Although sporadic case reports of invasive aspergillosis in the setting of an influenza infection have been published [3, 4, 14], robust data are sparse, especially among previously immunocompetent hosts. This report describes the occurrence of invasive Aspergillus complicating severe influenza infections among patients admitted to the intensive care unit (ICU) at a large academic hospital during the 2015–2016 influenza season. In addition, a comprehensive review of the English literature is provided to describe the risk factors and outcomes of this superinfection.

METHODS

A case-control study was conducted among patients tested for influenza infection who were admitted to the medical ICU at a large academic hospital (400-bed) during the 2015–2016 influenza season. All ICU patients with influenza testing performed via nasopharyngeal swab polymerase chain reaction (PCR) or respiratory viral culture were examined. A case was defined as a patient with confirmed influenza infection who subsequently had a positive respiratory culture for Aspergillus, and a control was defined as a patient with confirmed influenza infection without evidence of Aspergillus on respiratory culture during the hospitalization. All cases and controls had confirmed influenza and were admitted to the ICU with respiratory failure.

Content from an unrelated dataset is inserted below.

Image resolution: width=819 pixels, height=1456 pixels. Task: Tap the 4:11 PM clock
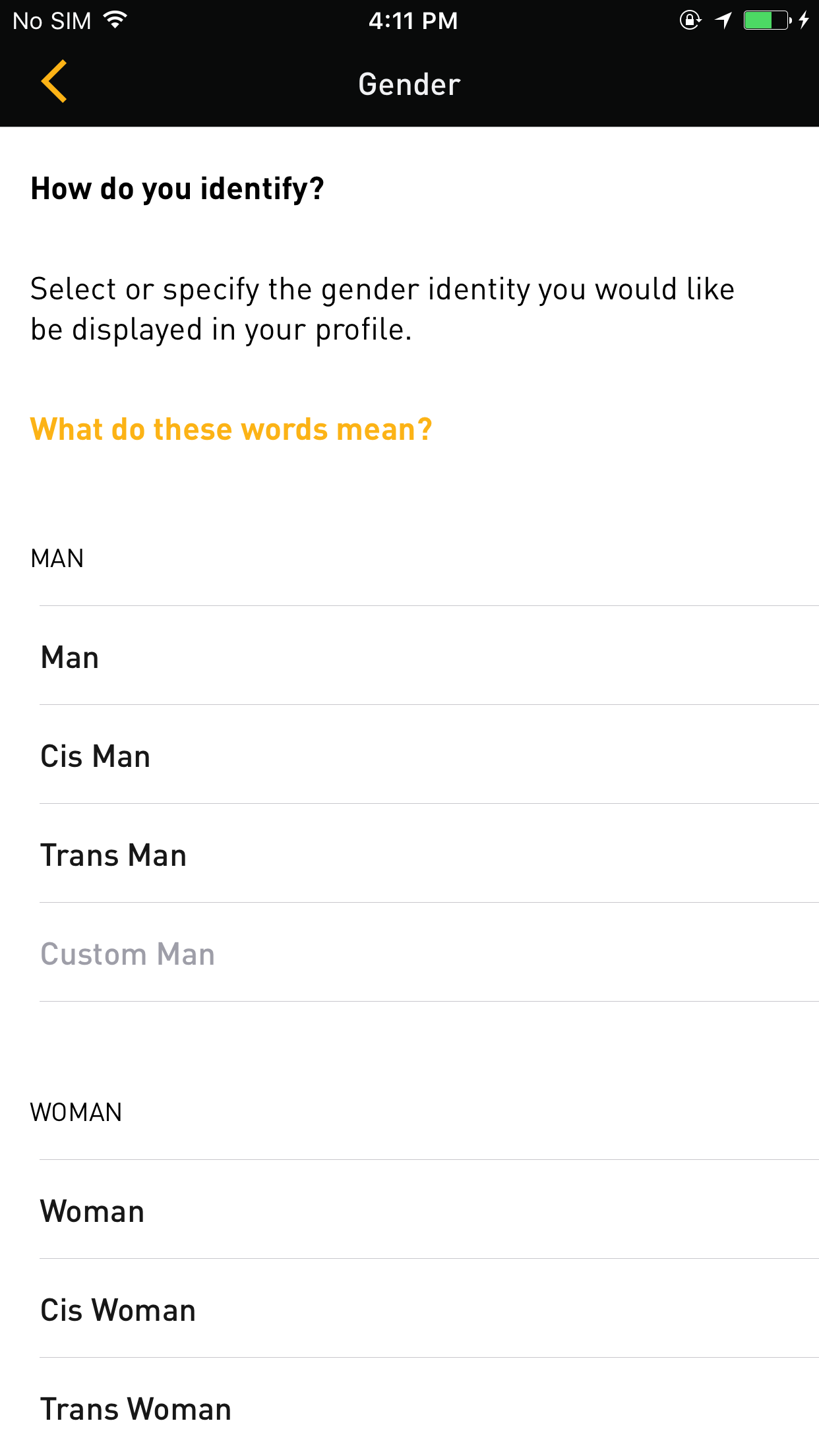coord(413,21)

Data were retrospectively collected from the electronic medical records among all cases and controls including demographics, underlying medical conditions, and use of immunosuppressive agents before admission. All respiratory culture data during the hospitalization were evaluated (sputum, endotracheal, and bronchial specimens), and bacterial and fungal pathogens were recorded. Laboratory data collected included influenza type and absolute lymphocyte count. Data on the use of steroids during the hospitalization (occurring before the diagnosis the Aspergillus in superinfected cases) and influenza treatment were recorded. Chest computed tomography (CT) and radiograph imaging were reviewed. Days of hospitalization, days of required ventilator support, mortality before discharge, time to death, and cause of death (when applicable) were collected. For those with aspergillosis, data on the number of days between the diagnosis of influenza and aspergillosis, Aspergillus species, bronchoscopy findings (if performed), supporting laboratory findings for the diagnosis of aspergillosis (galactomannan and β-glucan levels), and antifungal therapy were recorded. Autopsies were not performed on the cases or controls, so these data were not available.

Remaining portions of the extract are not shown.